Mercy For Animals, a Chicago-based animal protection group, recorded the alleged abuse during a four-week investigation between April and May at Conklin Dairy Farms, located in Plain City.
Shortly after the video was made public May 26, Billy Gregg Jr., 25, was arrested by the Union County, Ohio, Sheriff's Department and charged with misdemeanor animal cruelty.

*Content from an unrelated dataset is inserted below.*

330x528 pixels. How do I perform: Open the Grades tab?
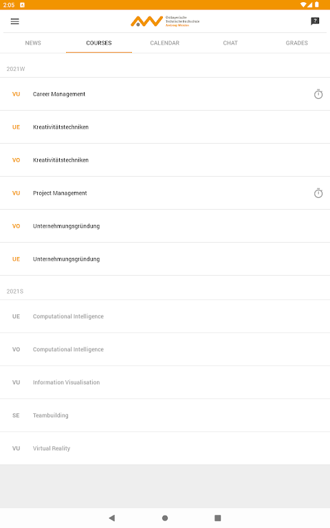click(297, 43)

Conklin Dairy Farms reportedly fired Gregg. In a statement, the dairy said, "We will not condone animal abuse on our farm. We have launched our own internal investigation into this matter and will be conducting interviews with everyone on our farm who works with our animals."
The Mercy For Animals video is the latest instance of footage documenting alleged animal cruelty at a livestock operation. In April, the Humane Society of the United States aired scenes of alleged animal abuse at several Iowa hen farms (see JAVMA, May 15, 2010).
MFA's undercover investigator documented a litany of disturbing scenes at the Ohio dairy farm, including workers pulling and throwing calves by their ears and twisting cows' tails until the bones snapped. Workers were caught on camera bragging about stabbing, dragging, shooting, breaking bones, and beating cows and calves to death.
"This is probably the most gratuitous, sustained, sadistic animal abuse I have ever seen," commented Bernard E. Rollin, PhD, a professor of philosophy, animal sciences, and biomedical science at Colorado State University. "The video depicts calculated, deliberate cruelty, based not on momentary rage but on taking pleasure through causing pain to cows and calves who are defenseless."
The AVMA and American Association of Bovine Practitioners were among the many organizations to condemn the alleged abuse. Dr. Gail C. Golab, director of the AVMA Animal Welfare Division, emphasized the Association's zero-tolerance approach toward animal cruelty.
"Those handling animals must do so properly," Dr. Golab said. "The AVMA and its members have worked hard to get good animal care practices implemented on the ground and will continue to do so.
"AVMA policy clearly states that anyone who deals with animals has an obligation to stop—and prevent—all forms of cruelty toward animals."
The AVMA is urging law enforcement officials to conduct a thorough investigation and prosecute those responsible to the fullest extent of the law.
At press time in May, the sheriff's investigation was ongoing, and additional charges may be forthcoming.